Yeah, I mean life is about learning, and if you're not learning than you're not really living life. You make mistakes, you learn from your mistakes and then you proceed. Success is about achieving goals, and we have achieved goals but there's still more to do. Still hungry.

What do you see in the future of Hip Hop in '97?

Hip Hop is such a viable tool to the world, and I just don't think that people are really using it to its fullest potential. It's about getting messages out to people, and we need to be really careful about the messages we're sending. People like to say "Yo, I'm not a role model, it's up to mothers and fathers", but I'm like "Yo, responsibility is we know things are not right in the world, and you gotta be responsible for what you say to people".

You guys and I have something in common because you also have a background in education. Do you take anything from your teaching experience and apply it to Hip Hop?

Yeah, actually, I didn't think that side of education would be as strong as it was in my life, but it ended up one of the brothers we work with on the rhyme side of things was one of my students back when I was teaching 8th grade. And a lot of the things I had to deal with on a day to day basis in school ended up in my rhymes - it's just the way you see life. Like Tuffy and I have vowed not to say "nigger" on records, and we don't say "bitch", and that's because I worked with kids and I know what the effect is. People's self esteem gets affected by those 2 words, and we have to rise above that.

Speaking of education and self-esteem, what's your view on the Ebonics controversy?

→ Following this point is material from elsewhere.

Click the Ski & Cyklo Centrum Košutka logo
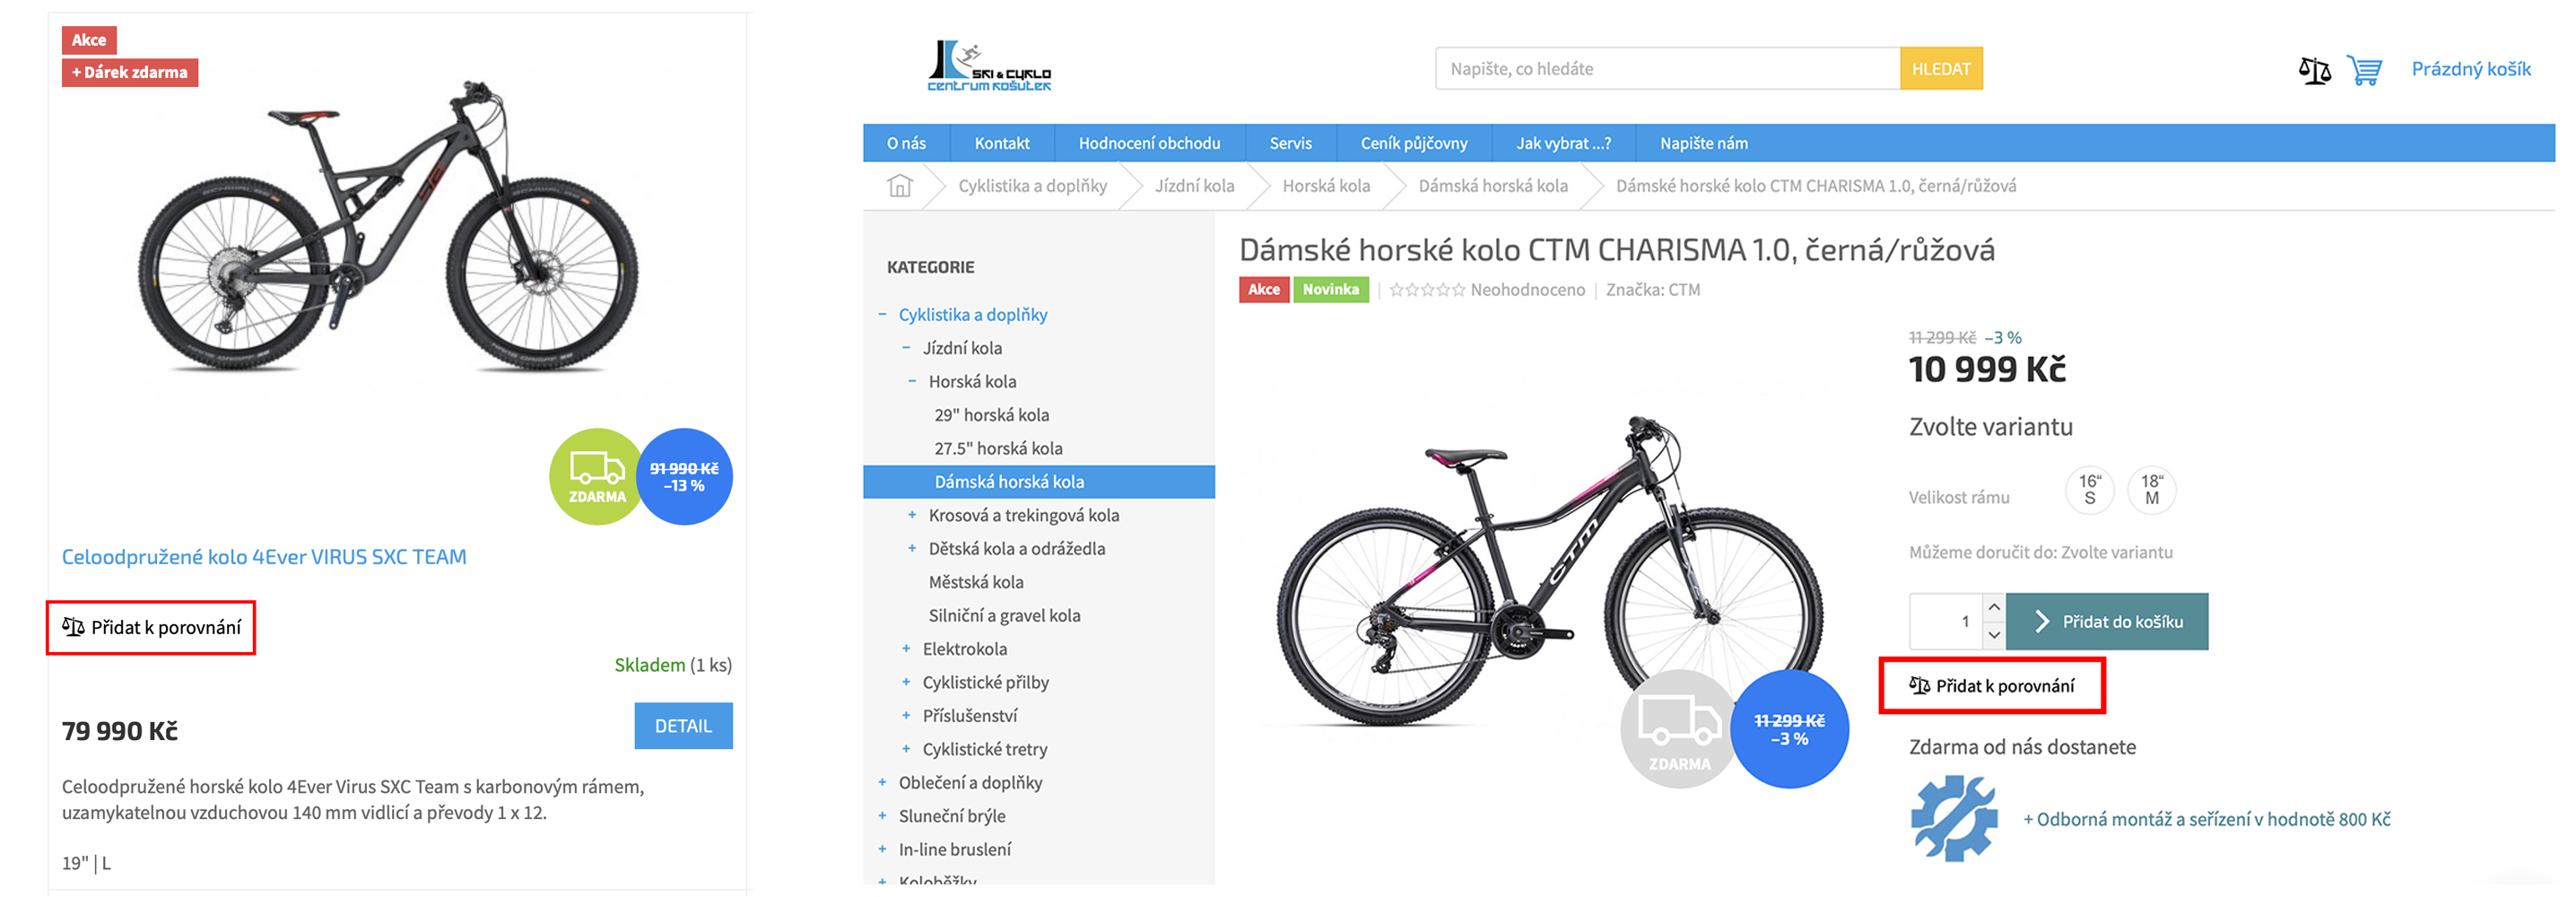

(laughs) Uh, we haven't really built on that yet. I think it's a double-edged sword. It's like, if you want to work within the system, you have to equip the youth with that ability. I think a lot of times the way we communicate as Black people is looked at negatively, like it's something lesser, but the primary goal of language is to communicate. If you're not communicating, it's not working, so we have a natural way of communicating with eachother that shouldn't be looked at in a negative light.

However, brother Vinnie was saying that once you take it and you put it in the system, you automatically co-opt the value of what you're trying to do. I'm for it in terms of getting people ready for the system, but now let's look at the system we live in, the government could come in and tell you the rules and regulations, what words to say, what not to say...

So you think when they start to legislate Black english it really isn't Black english anymore

Yeah, White folks legislating our english when they really don't know nothing about it.

But I think it's important that when the kids come into the the school, instead of saying "the way you speak with your family and with your community is garbage, and you should just abandon it, you should let them know you respect that, and it's valid for you to speak that way in your community. But if you want to go out there and get a job, and deal with mainstream America you have to learn this other language so you can be equipped

When you look back at history and find out how the English language was transformed into what we know it as today, if you look at the "king's English", people here don't speak the "king's English". So enough people spoke a certain way and somebody stood up and said "this is how we're gonna do it. There is no right way to speak".